Copy the line with "[Сравнение товаров] (159, 38)" and all lines following it through the last line of the entries, exactly as written.

*** PROVIDED DATA Section Begins ***

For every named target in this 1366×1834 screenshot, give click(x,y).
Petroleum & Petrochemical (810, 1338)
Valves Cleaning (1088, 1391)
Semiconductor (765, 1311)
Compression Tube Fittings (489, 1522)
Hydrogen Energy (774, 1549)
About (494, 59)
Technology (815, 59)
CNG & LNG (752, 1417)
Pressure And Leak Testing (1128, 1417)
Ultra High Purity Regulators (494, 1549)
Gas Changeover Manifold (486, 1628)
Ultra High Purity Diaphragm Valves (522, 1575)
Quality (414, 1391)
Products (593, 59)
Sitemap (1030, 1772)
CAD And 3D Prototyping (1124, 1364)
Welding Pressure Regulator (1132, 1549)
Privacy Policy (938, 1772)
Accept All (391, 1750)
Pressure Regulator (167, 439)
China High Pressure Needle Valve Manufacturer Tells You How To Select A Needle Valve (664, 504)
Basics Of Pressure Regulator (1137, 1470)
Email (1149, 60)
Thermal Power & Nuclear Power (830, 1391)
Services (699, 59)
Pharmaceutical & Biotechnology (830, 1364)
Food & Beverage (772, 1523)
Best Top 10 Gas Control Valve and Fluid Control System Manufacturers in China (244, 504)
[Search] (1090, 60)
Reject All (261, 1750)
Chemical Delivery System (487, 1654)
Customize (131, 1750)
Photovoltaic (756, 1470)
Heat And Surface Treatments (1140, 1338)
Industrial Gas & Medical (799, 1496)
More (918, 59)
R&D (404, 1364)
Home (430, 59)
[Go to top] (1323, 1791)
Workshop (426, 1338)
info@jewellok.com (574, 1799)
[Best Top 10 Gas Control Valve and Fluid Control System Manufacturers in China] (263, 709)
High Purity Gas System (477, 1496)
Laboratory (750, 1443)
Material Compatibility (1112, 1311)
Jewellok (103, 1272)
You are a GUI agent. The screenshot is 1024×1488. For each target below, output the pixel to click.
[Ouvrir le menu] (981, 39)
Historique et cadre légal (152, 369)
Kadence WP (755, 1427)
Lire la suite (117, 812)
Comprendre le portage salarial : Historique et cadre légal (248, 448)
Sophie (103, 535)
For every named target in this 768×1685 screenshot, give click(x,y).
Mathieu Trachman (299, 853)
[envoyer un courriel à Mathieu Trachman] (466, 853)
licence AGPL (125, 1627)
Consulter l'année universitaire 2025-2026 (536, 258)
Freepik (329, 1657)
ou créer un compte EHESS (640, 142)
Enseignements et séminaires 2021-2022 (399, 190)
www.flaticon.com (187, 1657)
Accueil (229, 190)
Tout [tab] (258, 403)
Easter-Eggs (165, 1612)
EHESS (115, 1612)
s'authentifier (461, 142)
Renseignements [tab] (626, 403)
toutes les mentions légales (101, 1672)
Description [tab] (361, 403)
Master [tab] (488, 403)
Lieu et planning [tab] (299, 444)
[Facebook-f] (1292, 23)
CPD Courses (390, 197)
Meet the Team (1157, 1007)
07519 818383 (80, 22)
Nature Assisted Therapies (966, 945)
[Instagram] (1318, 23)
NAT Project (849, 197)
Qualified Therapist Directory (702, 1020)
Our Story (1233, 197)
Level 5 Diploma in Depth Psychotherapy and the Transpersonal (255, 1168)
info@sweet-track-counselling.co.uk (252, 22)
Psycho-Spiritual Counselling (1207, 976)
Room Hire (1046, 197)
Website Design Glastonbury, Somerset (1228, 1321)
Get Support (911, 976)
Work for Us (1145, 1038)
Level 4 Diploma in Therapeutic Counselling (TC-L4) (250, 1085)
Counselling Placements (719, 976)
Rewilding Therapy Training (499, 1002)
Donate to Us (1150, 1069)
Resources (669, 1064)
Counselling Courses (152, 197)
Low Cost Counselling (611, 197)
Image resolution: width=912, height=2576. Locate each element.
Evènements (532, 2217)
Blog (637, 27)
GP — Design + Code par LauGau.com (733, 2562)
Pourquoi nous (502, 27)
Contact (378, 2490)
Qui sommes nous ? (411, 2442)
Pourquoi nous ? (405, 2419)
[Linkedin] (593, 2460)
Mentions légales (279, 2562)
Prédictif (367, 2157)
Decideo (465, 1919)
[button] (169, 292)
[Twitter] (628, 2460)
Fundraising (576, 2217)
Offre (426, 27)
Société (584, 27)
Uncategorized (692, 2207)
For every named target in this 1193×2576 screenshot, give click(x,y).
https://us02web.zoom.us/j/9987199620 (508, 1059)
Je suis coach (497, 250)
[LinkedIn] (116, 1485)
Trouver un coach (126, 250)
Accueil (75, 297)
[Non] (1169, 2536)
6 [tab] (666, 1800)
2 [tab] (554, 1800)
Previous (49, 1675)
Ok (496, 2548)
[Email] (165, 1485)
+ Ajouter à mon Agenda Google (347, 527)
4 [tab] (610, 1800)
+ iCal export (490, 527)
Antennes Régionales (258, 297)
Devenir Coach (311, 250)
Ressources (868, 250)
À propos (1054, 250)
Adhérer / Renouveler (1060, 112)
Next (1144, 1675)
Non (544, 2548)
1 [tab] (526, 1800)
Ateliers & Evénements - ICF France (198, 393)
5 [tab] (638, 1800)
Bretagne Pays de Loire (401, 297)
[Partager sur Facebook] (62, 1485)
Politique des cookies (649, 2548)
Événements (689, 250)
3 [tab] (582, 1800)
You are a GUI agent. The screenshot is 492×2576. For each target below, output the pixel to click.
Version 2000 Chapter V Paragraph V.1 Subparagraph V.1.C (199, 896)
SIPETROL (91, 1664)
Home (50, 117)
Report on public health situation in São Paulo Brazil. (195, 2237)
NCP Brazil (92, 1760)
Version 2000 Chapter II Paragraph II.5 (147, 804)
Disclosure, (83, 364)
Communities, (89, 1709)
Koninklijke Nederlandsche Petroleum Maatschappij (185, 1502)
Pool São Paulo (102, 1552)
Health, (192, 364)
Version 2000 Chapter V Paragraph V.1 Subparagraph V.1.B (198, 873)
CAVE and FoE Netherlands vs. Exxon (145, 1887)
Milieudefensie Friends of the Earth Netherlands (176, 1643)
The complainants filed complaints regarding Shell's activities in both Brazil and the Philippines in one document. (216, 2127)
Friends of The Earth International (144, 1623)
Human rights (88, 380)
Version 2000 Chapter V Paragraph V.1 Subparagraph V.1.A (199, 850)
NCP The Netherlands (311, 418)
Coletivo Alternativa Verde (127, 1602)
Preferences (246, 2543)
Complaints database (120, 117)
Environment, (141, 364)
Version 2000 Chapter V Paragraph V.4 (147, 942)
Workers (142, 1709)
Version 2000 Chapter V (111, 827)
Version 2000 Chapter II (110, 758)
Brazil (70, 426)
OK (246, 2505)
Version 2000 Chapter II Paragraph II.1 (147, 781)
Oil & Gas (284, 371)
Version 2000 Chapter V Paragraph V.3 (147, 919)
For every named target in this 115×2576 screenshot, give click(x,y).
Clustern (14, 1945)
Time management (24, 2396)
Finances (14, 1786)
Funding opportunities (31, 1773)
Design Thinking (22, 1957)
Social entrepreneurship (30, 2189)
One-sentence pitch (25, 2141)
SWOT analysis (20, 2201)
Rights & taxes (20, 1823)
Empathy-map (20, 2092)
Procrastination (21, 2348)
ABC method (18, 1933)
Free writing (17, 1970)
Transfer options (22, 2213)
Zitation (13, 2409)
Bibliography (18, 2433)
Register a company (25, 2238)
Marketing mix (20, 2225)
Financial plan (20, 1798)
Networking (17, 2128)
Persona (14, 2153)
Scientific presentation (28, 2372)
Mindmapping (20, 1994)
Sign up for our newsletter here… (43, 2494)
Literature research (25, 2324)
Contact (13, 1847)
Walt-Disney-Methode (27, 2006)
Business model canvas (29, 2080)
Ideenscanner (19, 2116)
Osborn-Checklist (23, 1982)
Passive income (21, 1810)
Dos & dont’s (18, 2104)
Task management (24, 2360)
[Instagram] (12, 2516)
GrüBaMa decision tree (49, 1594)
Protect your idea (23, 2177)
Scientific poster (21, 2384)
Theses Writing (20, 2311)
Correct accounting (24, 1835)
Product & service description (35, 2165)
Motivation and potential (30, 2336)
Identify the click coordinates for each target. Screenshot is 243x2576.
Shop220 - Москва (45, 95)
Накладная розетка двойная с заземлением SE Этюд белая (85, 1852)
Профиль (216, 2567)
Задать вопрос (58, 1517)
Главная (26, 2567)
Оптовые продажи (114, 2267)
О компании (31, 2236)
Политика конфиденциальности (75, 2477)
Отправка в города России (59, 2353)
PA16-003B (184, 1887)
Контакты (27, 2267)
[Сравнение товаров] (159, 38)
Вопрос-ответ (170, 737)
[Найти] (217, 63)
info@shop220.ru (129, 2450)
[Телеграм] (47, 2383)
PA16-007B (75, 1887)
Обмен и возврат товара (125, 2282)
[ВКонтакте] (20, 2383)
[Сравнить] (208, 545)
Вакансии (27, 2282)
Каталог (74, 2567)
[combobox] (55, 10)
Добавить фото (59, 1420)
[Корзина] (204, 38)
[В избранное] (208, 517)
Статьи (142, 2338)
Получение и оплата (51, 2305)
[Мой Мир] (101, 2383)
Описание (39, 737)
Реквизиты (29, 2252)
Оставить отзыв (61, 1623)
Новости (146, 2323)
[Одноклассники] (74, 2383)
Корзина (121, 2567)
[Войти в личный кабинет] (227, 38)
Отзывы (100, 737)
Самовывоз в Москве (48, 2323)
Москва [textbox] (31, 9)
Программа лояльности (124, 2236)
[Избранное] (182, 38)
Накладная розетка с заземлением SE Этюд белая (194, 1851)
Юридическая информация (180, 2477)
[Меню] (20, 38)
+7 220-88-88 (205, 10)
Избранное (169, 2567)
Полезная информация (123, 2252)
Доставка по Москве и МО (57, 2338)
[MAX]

*** PROVIDED DATA Section Ends ***

THE COMPLETED TASK:
[Сравнение товаров] (159, 38)
Вопрос-ответ (170, 737)
[Найти] (217, 63)
info@shop220.ru (129, 2450)
[Телеграм] (47, 2383)
PA16-007B (75, 1887)
Обмен и возврат товара (125, 2282)
[ВКонтакте] (20, 2383)
[Сравнить] (208, 545)
Вакансии (27, 2282)
Каталог (74, 2567)
[combobox] (55, 10)
Добавить фото (59, 1420)
[Корзина] (204, 38)
[В избранное] (208, 517)
Статьи (142, 2338)
Получение и оплата (51, 2305)
[Мой Мир] (101, 2383)
Описание (39, 737)
Реквизиты (29, 2252)
Оставить отзыв (61, 1623)
Новости (146, 2323)
[Одноклассники] (74, 2383)
Корзина (121, 2567)
[Войти в личный кабинет] (227, 38)
Отзывы (100, 737)
Самовывоз в Москве (48, 2323)
Москва [textbox] (31, 9)
Программа лояльности (124, 2236)
[Избранное] (182, 38)
Накладная розетка с заземлением SE Этюд белая (194, 1851)
Юридическая информация (180, 2477)
[Меню] (20, 38)
+7 220-88-88 (205, 10)
Избранное (169, 2567)
Полезная информация (123, 2252)
Доставка по Москве и МО (57, 2338)
[MAX]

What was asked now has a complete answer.